# someone mentioned letting me cater parties and socials



## chalkdust (Feb 18, 2009)

i dont know what to tell them besides thanks.

I asked how would clients pay me and how would they pay her, would the food cost be covered in the cost of party or social admission?

I have no licenses or business experience and I dont have a set in stone menu.

but i would still want to try, this is among friends.


what should i be telling her and how should i plan time energy and materials costs?

what other professional steps would i want to take with licenses etc?

thanks!


----------



## shroomgirl (Aug 11, 2000)

chalkdust......why would she ask you to cater if you are asking us basic 101 questions? Have you ever cooked for a group? 

I'm not sure what social admission really means.


----------



## chalkdust (Feb 18, 2009)

ive never cooked for anyone on this scale. i dont own a catering company. but the tohught of this possibility makes me want to consider taking the necessary steps.

social admission is the fee of admission to the social or party.


----------



## shroomgirl (Aug 11, 2000)

What is the scale?
These are parties for your friends who want you to provide food (only?)
What do you want out of it?
Some of the questions are for you to decide not your client.....
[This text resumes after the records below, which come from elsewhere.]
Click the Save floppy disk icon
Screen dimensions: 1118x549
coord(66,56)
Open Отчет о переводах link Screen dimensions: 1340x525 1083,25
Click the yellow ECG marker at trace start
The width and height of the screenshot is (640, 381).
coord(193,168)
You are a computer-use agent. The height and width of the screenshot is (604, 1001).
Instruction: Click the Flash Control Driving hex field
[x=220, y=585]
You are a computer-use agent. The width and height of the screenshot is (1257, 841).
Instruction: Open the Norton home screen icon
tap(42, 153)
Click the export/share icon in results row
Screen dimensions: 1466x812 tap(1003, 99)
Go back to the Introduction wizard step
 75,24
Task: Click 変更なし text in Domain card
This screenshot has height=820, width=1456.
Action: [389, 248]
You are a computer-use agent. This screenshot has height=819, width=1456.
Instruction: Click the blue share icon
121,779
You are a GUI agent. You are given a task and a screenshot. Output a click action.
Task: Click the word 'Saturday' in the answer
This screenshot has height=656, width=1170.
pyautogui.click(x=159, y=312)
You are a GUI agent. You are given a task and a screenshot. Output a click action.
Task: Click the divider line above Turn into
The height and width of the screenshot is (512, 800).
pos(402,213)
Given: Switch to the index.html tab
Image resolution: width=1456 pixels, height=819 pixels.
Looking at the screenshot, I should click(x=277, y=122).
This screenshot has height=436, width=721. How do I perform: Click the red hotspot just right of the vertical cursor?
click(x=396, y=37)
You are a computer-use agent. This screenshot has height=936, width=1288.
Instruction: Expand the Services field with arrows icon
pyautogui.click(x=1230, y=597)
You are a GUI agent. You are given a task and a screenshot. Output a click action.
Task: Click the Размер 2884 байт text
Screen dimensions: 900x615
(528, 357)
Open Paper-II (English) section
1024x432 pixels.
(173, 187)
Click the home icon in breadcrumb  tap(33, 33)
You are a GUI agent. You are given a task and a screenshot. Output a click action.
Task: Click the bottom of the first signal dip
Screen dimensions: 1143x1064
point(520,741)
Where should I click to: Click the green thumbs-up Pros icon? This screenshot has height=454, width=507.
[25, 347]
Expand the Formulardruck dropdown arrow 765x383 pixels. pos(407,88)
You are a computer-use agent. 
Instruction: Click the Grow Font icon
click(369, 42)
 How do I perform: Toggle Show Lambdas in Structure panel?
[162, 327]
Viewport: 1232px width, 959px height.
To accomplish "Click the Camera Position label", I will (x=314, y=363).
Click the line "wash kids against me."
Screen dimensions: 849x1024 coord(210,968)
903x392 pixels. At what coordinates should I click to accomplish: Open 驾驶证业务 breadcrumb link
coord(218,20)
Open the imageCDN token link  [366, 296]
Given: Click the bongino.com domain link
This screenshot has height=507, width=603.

I started cooking for large mushroom hunting groups as a member. They had a budget, I came up with menu suggestions and they paid for food. I gained experience cooking for 100-200 people in rustic locations......occasionally in the woods or at a girl scout camp kitchen....etc....what I got out of it was experience in off-site catering/commando cooking.

Ditto, 3 different years I agreed to be program director for a local professional culinary group. It was a way to meet a lot of local and national (even international) food people and work on event skills. Everything from co-ordinating location, decor, food (I didn't always provide, nor want to as it was a group gig), invitations, reservations, $, gimmees, working with other groups on some events....ACF/CDC, Slow Food, Chef's Collaborative, RD's...etc....
was not a paid gig but I gained experience and contacts that have worked out well.

If you are starting out and want to test the waters of catering, the easiest way to do it is look through Catering thread and read.....there is so much information here from many different sized caterers/personal chefs.


----------